I Ran a Half – Check Out my Medal!

Must be early in the race if I'm still almost smiling...

Smile and pretend you’re fine 🙂

After finishing an 8k with Insulindependence last fall I talked myself into completing a half marathon in Seattle and committed to doing so on live internet radio (it’s also recorded, so I couldn’t pretend it didn’t happen).

I trained, and trained, and trained, and was feeling good until about three weeks before the race when I hurt myself (turns out I didn’t pay enough attention to proper running form early in my training).

I tried to work through it, I tried to rest it, I tried pretty much everything except going to the doctor until I couldn’t take it anymore (two days before leaving for ADA, 11 days before racing). Diagnosis? Proximal hamstring tendinopathy.


That’s a fancy way of saying a high hamstring injury. Treatment? Acute physical therapy, with no hope for recovery or relief in time for the race. But the doctor was so cool about it.

“Of course – run the race. You have to run the race, we’ll rehab you afterward.”

I didn’t talk much about the injury online beforehand, but I was totally freaking out. It totally threw off my training plan, which, in turn, really shook my mental confidence for completing the event.
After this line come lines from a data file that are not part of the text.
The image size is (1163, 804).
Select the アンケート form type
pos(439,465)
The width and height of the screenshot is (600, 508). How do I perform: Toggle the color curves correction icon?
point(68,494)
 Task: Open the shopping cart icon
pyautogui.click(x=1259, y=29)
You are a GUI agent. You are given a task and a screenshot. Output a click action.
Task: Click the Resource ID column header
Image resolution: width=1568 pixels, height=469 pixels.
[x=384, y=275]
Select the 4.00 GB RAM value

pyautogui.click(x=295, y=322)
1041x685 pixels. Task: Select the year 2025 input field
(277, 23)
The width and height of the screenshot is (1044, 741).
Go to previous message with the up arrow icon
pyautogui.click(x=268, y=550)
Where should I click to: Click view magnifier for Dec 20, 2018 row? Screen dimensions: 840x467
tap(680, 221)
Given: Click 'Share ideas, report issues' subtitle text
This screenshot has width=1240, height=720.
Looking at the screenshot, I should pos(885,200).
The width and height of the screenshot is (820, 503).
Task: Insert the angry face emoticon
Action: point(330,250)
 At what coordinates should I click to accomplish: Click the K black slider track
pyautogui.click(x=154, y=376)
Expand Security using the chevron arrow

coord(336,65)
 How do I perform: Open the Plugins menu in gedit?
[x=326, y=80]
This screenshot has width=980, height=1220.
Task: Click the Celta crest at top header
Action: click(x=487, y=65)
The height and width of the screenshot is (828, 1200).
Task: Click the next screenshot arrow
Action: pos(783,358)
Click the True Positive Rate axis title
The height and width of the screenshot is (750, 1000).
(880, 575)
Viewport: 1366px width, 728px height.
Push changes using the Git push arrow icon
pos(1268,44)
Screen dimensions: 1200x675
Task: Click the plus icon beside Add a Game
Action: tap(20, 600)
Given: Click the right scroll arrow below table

It’s one thing to push yourself hard through an event you know you’ve trained properly for. It’s something completely different to do an event when you know you haven’t.

Holy mind games, Batman.

Enjoy the Experience

But I was all in. I was going to do the race and just take my time. Slow down if I hurt, walk if necessary, and just take in the experience. And that’s exactly what I did.

I enjoyed Seattle, had some wonderful quality time with Dana Lewis & Scott Leibrand (#DIYPS), saw some old friends (hi Ghosn’s!) and met some new ones (hey Terri & David!). Oh yeah, we raised some money for the American Diabetes Association along the way, which is pretty great, too. Thank you, all, for helping make that happen.

I earned a half marathon medal, and it’s something I’m very proud of. I wore it all the way home and was congratulated a few different times. That felt pretty awesome. And you can bet your green, orange, and yellow bracelets that I’ll be wearing that medal at Friends for Life next week, too.

Why? Because if I can do this then you can set a goal and do it, too.

Picture of me with my finisher medal after the race

Check out my medal, yo!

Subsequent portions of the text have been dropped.